WHAT TO WORK ON >> Filter the listing for lines containing "computer".
• • • • •
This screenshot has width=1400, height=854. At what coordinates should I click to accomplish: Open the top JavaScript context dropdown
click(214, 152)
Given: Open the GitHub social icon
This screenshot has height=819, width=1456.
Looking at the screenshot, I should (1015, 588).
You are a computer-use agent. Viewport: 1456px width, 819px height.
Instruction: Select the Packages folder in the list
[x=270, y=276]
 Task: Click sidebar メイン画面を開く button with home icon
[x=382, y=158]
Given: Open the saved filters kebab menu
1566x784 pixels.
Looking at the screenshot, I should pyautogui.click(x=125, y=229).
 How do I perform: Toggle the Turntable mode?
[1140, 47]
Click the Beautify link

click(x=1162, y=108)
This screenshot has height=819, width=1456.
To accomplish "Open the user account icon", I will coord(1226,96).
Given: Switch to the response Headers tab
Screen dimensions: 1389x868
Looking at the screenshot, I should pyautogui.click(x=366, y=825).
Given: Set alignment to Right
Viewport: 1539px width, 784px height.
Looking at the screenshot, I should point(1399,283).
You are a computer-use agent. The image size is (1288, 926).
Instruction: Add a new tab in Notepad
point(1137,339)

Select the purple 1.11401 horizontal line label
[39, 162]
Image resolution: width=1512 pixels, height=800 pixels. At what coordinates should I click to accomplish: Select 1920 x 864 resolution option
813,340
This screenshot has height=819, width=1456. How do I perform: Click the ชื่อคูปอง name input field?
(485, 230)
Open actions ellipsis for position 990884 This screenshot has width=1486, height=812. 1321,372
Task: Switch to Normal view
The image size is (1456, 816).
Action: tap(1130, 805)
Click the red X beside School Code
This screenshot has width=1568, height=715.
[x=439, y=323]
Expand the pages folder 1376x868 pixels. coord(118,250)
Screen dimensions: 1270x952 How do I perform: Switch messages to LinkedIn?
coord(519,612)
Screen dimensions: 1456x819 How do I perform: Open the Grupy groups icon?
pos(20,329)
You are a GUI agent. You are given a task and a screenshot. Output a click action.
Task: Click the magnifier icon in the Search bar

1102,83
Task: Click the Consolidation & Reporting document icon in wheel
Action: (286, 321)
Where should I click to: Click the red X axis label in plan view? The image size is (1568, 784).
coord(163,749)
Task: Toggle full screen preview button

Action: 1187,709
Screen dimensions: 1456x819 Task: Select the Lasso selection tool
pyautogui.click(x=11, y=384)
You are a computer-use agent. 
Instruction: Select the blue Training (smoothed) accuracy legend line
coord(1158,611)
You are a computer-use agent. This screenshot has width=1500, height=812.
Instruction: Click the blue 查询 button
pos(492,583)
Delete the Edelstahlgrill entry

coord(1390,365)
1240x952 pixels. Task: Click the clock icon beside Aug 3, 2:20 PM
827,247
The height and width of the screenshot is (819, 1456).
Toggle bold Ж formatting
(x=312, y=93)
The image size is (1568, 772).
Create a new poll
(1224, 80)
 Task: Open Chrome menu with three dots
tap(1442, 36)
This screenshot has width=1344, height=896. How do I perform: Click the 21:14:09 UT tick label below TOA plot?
• • • • •
RESPONSE AREA >>
You are a computer-use agent. Viewport: 1456px width, 819px height.
You are a computer-use agent. The image size is (1288, 926).
You are a computer-use agent. 
You are a computer-use agent. This screenshot has width=1500, height=812.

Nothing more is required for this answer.